DESCRIPTION OF THE TASK - Output the full listing exactly.

INFORMATION GIVEN -
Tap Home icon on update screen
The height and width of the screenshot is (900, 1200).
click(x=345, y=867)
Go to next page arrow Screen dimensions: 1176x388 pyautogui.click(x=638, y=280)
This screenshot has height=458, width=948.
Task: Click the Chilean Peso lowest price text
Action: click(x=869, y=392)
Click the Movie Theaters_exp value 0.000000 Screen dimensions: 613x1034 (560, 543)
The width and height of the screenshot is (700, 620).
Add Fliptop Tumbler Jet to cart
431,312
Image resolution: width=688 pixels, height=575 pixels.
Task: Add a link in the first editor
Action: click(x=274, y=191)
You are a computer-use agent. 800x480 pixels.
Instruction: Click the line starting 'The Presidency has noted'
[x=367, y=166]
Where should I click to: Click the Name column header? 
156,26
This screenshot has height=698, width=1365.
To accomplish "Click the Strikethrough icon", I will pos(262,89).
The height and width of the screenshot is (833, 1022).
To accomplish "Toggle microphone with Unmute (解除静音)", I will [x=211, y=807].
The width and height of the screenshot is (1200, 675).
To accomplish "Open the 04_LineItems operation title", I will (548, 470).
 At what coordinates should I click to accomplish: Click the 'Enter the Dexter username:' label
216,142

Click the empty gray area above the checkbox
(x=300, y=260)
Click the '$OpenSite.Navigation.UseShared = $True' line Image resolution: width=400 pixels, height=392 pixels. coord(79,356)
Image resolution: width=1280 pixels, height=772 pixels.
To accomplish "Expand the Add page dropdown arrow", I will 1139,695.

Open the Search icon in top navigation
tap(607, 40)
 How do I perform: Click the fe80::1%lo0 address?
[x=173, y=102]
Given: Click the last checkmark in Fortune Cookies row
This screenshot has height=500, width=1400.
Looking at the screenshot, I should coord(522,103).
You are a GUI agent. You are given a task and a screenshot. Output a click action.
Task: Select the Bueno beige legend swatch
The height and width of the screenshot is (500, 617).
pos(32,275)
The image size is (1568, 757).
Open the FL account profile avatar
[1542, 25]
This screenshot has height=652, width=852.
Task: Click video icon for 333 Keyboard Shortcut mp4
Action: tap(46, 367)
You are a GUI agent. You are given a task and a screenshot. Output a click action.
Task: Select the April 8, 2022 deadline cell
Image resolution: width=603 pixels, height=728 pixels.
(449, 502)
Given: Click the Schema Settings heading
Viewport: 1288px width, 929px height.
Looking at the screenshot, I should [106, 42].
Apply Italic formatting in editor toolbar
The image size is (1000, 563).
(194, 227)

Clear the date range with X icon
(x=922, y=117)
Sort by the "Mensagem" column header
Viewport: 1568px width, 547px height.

REPLY -
Tap Home icon on update screen
The height and width of the screenshot is (900, 1200).
click(x=345, y=867)
Go to next page arrow Screen dimensions: 1176x388 pyautogui.click(x=638, y=280)
This screenshot has height=458, width=948.
Task: Click the Chilean Peso lowest price text
Action: click(x=869, y=392)
Click the Movie Theaters_exp value 0.000000 Screen dimensions: 613x1034 (560, 543)
The width and height of the screenshot is (700, 620).
Add Fliptop Tumbler Jet to cart
431,312
Image resolution: width=688 pixels, height=575 pixels.
Task: Add a link in the first editor
Action: click(x=274, y=191)
You are a computer-use agent. 800x480 pixels.
Instruction: Click the line starting 'The Presidency has noted'
[x=367, y=166]
Where should I click to: Click the Name column header? 
156,26
This screenshot has height=698, width=1365.
To accomplish "Click the Strikethrough icon", I will pos(262,89).
The height and width of the screenshot is (833, 1022).
To accomplish "Toggle microphone with Unmute (解除静音)", I will [x=211, y=807].
The width and height of the screenshot is (1200, 675).
To accomplish "Open the 04_LineItems operation title", I will (548, 470).
 At what coordinates should I click to accomplish: Click the 'Enter the Dexter username:' label
216,142

Click the empty gray area above the checkbox
(x=300, y=260)
Click the '$OpenSite.Navigation.UseShared = $True' line Image resolution: width=400 pixels, height=392 pixels. coord(79,356)
Image resolution: width=1280 pixels, height=772 pixels.
To accomplish "Expand the Add page dropdown arrow", I will 1139,695.

Open the Search icon in top navigation
tap(607, 40)
 How do I perform: Click the fe80::1%lo0 address?
[x=173, y=102]
Given: Click the last checkmark in Fortune Cookies row
This screenshot has height=500, width=1400.
Looking at the screenshot, I should coord(522,103).
You are a GUI agent. You are given a task and a screenshot. Output a click action.
Task: Select the Bueno beige legend swatch
The height and width of the screenshot is (500, 617).
pos(32,275)
The image size is (1568, 757).
Open the FL account profile avatar
[1542, 25]
This screenshot has height=652, width=852.
Task: Click video icon for 333 Keyboard Shortcut mp4
Action: tap(46, 367)
You are a GUI agent. You are given a task and a screenshot. Output a click action.
Task: Select the April 8, 2022 deadline cell
Image resolution: width=603 pixels, height=728 pixels.
(449, 502)
Given: Click the Schema Settings heading
Viewport: 1288px width, 929px height.
Looking at the screenshot, I should [106, 42].
Apply Italic formatting in editor toolbar
The image size is (1000, 563).
(194, 227)

Clear the date range with X icon
(x=922, y=117)
Sort by the "Mensagem" column header
Viewport: 1568px width, 547px height.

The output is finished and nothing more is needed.